While visiting Brenda (Rachel Griffiths), Nate is shocked to find her Australian friend, Connor (Stewart Finlay-McLennan), naked. He is staying with her, but she claims nothing is happening between them. Annoyed by his presence, he decides to smoke marijuana with Billy (Jeremy Sisto). Under the influence, he accuses Brenda of lying about her past, causing her to kick him out. He returns the following day to apologize, finding that she asked Connor to leave, and they reconcile. After dining, David and Kurt end up having sex. Federico visits Nate and David to discuss the partnership, but after realizing they never discussed it, decides to accept Kroehner's full-time offer. Claire returns home, lamenting that the people she knew were never honest, just as David prepares to provide funeral service to a family.

==Production==
===Development===
The episode was written by producer Laurence Andries, and directed by Allen Coulter. This was Andries' second writing credit, and Coulter's first directing credit.

==Reception==
===Viewers===
In its original American broadcast, "Crossroads" was seen by an estimated 5.69 million household viewers with a household rating of 3.7. This means that it was seen by 3.7% of the nation's estimated households, and was watched by 3.78 million households. This was a 6% increase in viewership from the previous episode, which was watched by 5.33 million household viewers with a household rating of 3.5.

===Critical reviews===
"Crossroads" received positive reviews from critics. John Teti of The A.V. Club wrote, "“It just didn't work out,” David says. “Life goes on.” A bus has overturned on the freeway, which means bodies, so the day-to-day noise is about to start up again. David welcomes the distraction: “There's work to be done.”"

Entertainment Weekly gave the episode an "A" grade, and wrote, "One of the series' richest hours ever: Among the myriad highlights are Nate's drug-fueled meltdown over Brenda's exhibitionistic ex-boyfriend and Ruth's sexual fantasy about Nikolai as a conquering cossack.
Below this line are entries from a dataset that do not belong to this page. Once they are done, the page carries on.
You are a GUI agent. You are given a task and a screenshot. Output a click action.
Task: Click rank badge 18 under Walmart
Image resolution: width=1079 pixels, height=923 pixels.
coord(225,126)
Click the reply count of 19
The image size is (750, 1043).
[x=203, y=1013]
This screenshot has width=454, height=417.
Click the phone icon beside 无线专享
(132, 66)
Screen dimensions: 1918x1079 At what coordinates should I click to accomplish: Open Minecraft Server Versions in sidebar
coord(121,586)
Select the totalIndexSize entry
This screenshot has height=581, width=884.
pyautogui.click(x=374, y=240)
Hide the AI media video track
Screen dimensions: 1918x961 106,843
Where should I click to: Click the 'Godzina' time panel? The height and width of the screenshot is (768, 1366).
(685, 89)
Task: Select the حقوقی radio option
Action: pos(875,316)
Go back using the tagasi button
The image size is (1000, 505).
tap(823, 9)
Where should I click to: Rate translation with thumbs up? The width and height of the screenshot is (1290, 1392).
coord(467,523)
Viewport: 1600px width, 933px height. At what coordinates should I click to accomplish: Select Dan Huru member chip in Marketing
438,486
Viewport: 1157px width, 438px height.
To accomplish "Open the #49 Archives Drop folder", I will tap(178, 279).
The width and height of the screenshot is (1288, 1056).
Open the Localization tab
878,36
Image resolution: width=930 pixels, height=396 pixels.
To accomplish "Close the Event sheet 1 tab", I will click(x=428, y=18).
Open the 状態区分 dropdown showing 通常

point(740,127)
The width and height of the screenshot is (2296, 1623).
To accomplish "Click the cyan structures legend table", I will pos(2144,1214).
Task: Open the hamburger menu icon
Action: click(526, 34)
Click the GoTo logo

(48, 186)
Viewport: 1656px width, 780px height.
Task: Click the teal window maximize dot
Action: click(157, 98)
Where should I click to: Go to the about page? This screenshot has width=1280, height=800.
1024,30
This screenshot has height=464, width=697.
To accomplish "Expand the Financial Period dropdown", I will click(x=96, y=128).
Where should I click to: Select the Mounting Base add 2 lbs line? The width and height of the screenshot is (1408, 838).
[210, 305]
Coulter's seamless direction rivals his finest work on The Sopranos." Mark Zimmer of Digitally Obsessed gave the episode a 3.5 out of 5 rating, writing "Highly involving and entertaining throughout."

TV Tome gave the episode an 8 out of 10 rating and wrote "The girls manage to get talking and realise that their preconceptions of one another aren't as accurate as they were lead to believe by other people's thoughts - Claire's kinda normal and Parker is something of a DangerSlut. I never would have guessed. There is also the blossoming of the triangle with Hiram, Ruth and Nikolai, but not much of interest happens here involving that particular thread. Well, there is always the next episode." Billie Doux of Doux Reviews gave the episode 3 out of 4 stars and wrote "I loved the irreverent Nate in a lounge chair in front of the funeral home, half naked and getting a tan. David sat next to him, wearing a suit, quizzing Nate on questions for the funeral director's exam. A perfect visual portrait of the internal differences between the two of them." Television Without Pity gave the episode a "B+" grade.

In 2016, Ross Bonaime of Paste ranked it 54th out of all 63 Six Feet Under episodes and wrote, "While on a camping trip in “Crossroads,” Claire decides to purposely take a wrong path. Claire knows that she's intentionally doing something wrong, but everyone else in “Crossroads” unknowingly heads down roads which they don't quite realize are bad for them. Nate is far too paranoid about Brenda as she tries to unwind with old friends, David dates a dance instructor that is clearly not right for him and Ruth can't decide which of the two men in her life she wants to date. But it's Rico's big change that is the most important here, as he takes a job at Fisher & Sons' competitor Kroener, as a way to set up his own independence from the company that he believes he can never be a part of."